The body which looks after the Government’s holdings in bailed out banks has backed George Osborne’s decision to sell Northern Rock to Virgin Money late last year.
UK Financial Investments says the deal represented the best value for the taxpayer as the terms of the deal mean that including the £747m that Virgin Money initially paid to acquire the bank the final return to the taxpayer should be around £1bn, more than any other bid would have delivered.
It also says that as £37bn of Government loans are repaid over the next 10 to 15 years, the taxpayer should see an overall profit of £11bn.
UKFI’s report adds that selling the bank in late 2011 was the best time to maximise return on the sale. It says UKFI was watching bank share prices slide adding that the sale had to be complete before the strict December 31 2013 deadline put in place by the European Commission as a condition of allowing state aid to the bank at the height of the crisis.
The report says: “UKFI, having taken advice from Deutsche Bank, concluded that a sale to Virgin Money was the option that would maximise value for the taxpayer. The transaction met UKFI’s mandated objectives to create and protect value for the taxpayer as shareholder, paying due regard to financial stability and competition and it met the European Commission sale deadline of 31 December 2013.”
The report is likely to be seen as a vindication for Chancellor George Osborne who came in for criticism after he announced in his Mansion House speech last year the bank was being put up for sale.
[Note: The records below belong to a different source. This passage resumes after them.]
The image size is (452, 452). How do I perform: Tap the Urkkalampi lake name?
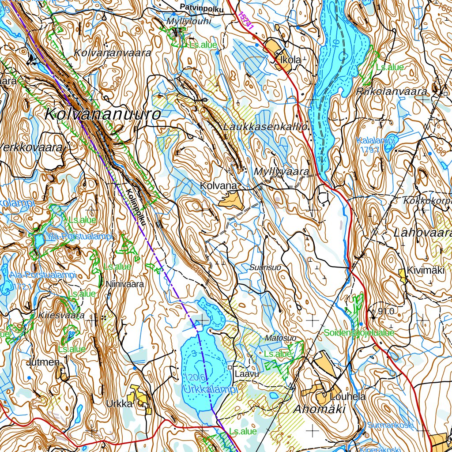209,390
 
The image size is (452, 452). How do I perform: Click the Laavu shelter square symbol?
230,367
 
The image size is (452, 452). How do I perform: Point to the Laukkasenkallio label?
265,127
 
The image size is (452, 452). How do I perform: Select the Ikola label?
290,59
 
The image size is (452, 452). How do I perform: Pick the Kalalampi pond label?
376,140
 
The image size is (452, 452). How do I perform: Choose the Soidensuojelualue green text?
359,333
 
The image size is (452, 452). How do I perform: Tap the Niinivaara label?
125,285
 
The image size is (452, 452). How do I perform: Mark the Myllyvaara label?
281,172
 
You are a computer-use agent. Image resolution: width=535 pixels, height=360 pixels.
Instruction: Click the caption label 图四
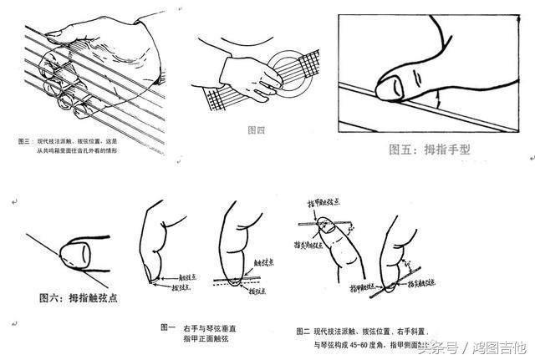[x=257, y=130]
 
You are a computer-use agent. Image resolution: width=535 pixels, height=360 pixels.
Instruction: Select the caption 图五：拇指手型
[x=435, y=150]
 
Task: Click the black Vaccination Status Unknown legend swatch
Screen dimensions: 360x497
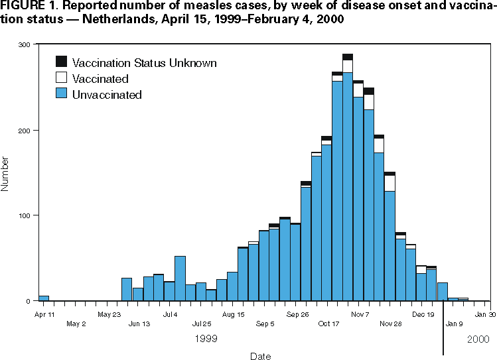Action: [62, 62]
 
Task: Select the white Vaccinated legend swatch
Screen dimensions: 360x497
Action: [62, 78]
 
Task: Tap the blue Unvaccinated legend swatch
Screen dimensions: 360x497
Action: [62, 94]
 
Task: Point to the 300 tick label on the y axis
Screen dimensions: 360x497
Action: [25, 45]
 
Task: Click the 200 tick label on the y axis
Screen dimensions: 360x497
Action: [25, 131]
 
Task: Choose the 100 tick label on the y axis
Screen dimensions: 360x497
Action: [25, 216]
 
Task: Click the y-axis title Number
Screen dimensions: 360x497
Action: [6, 174]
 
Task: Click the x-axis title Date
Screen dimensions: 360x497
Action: [260, 356]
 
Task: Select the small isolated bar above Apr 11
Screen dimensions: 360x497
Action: [44, 298]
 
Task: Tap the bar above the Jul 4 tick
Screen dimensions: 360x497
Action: [180, 278]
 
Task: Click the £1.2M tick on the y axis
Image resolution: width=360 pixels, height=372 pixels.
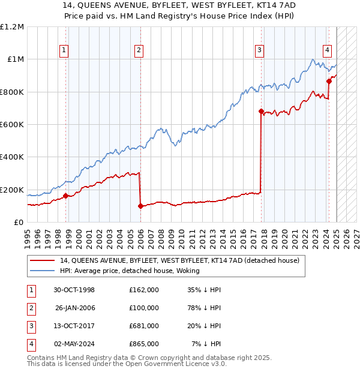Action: (x=12, y=27)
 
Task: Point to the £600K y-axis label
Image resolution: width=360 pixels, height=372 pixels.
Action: (x=12, y=125)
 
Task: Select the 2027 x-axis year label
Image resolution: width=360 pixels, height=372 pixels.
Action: (x=356, y=233)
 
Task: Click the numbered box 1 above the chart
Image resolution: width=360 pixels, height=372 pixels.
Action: (x=64, y=50)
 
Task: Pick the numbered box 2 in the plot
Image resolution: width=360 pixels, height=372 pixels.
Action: (x=139, y=50)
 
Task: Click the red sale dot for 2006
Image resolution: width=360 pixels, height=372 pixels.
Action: (x=140, y=206)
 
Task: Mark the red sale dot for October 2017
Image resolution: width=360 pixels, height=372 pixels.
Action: (x=261, y=111)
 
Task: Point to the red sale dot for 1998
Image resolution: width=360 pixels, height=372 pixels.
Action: (x=65, y=196)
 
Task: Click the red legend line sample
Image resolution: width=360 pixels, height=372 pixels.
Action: (x=42, y=260)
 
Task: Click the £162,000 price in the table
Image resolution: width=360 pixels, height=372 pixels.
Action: (x=143, y=290)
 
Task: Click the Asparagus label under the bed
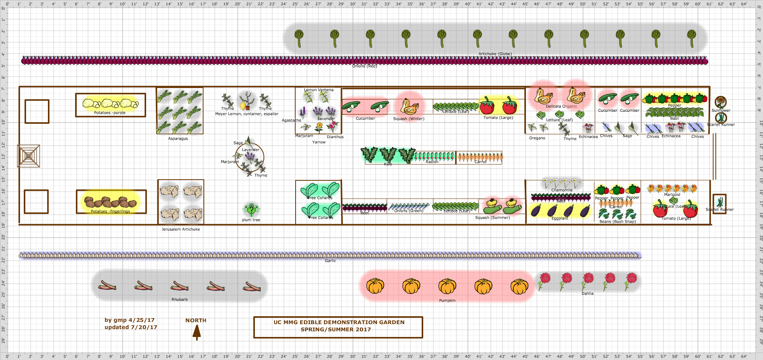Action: tap(178, 138)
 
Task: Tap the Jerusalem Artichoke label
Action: tap(181, 229)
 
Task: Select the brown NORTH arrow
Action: tap(197, 332)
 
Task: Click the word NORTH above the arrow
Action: tap(196, 320)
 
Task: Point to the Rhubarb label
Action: tap(179, 299)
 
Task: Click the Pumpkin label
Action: tap(447, 300)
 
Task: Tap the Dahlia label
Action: tap(587, 293)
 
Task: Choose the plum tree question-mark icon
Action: tap(251, 210)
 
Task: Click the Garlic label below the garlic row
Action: tap(330, 261)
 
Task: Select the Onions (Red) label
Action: tap(364, 66)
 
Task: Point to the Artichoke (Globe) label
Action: tap(495, 54)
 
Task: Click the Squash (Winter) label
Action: tap(408, 118)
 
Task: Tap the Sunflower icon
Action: tap(721, 102)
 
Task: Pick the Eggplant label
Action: tap(560, 218)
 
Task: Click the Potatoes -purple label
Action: tap(110, 112)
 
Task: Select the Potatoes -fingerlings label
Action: tap(110, 211)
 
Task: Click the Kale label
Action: tap(388, 164)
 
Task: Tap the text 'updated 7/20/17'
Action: tap(131, 327)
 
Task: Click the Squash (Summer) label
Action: tap(492, 217)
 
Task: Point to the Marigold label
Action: tap(672, 194)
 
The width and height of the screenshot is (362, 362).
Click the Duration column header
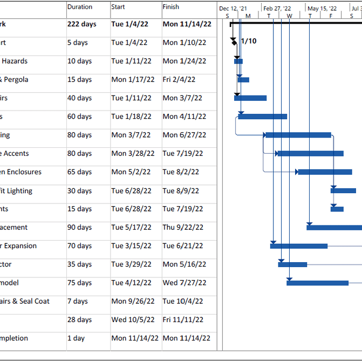click(x=80, y=7)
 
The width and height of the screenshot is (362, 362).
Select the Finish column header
click(x=171, y=7)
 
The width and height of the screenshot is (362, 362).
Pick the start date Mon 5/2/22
click(x=129, y=172)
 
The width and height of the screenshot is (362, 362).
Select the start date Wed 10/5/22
click(x=132, y=320)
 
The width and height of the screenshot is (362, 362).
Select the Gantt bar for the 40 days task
click(x=250, y=98)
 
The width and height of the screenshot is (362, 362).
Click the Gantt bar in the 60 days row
click(x=263, y=117)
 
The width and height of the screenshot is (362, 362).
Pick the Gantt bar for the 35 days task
click(x=292, y=264)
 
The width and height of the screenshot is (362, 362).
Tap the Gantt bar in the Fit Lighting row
click(x=343, y=190)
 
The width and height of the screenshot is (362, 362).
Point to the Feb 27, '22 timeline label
click(x=277, y=9)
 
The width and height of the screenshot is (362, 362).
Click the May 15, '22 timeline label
click(x=322, y=9)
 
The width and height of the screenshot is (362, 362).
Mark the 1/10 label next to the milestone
click(x=249, y=42)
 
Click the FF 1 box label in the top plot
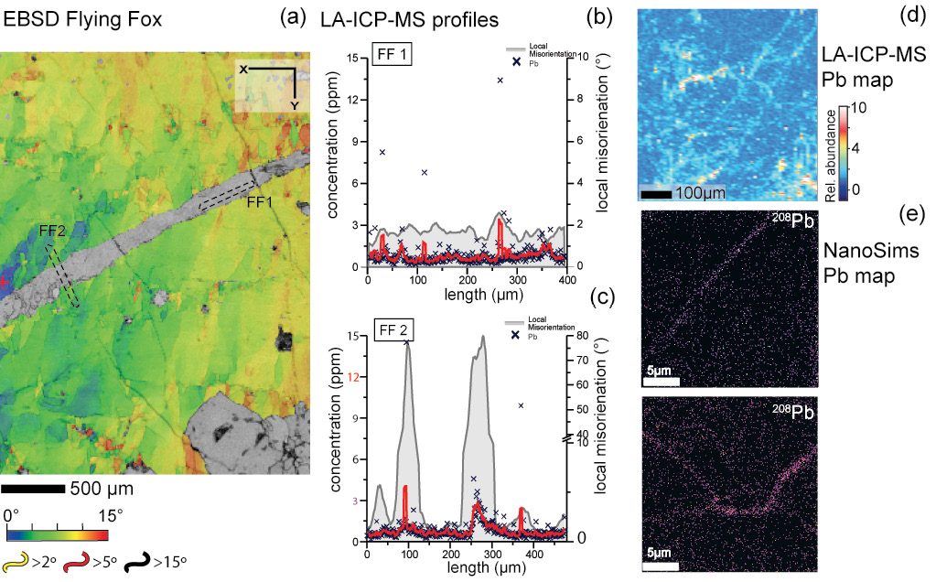391,56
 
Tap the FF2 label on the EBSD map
52,232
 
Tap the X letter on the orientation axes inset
243,69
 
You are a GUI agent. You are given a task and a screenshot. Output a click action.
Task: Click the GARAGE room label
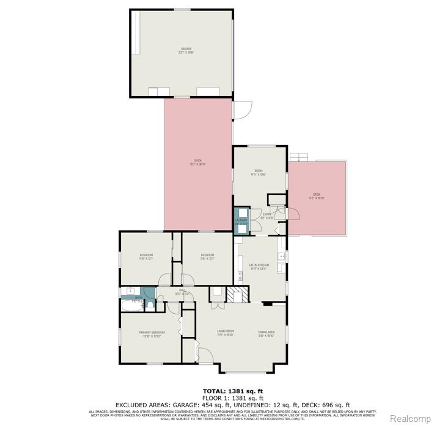pos(185,50)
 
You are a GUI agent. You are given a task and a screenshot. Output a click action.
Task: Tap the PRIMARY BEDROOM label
pos(152,334)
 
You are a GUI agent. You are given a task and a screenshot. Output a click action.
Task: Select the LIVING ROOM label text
pos(226,334)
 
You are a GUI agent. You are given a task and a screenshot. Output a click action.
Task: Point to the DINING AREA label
pos(267,334)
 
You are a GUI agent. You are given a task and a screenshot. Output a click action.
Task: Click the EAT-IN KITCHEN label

Labour warned of asset stripping at the bank after the sale because part of Northern Rock’s capital buffer was being used to pay for the bank. The FSA said it was happy capital levels at the bank remained adequate. Some MPs complained more should have been done to remutualise the Rock. The report says even if a mutual had placed a final bid for the firm it would have only brought in half the money a sale would have.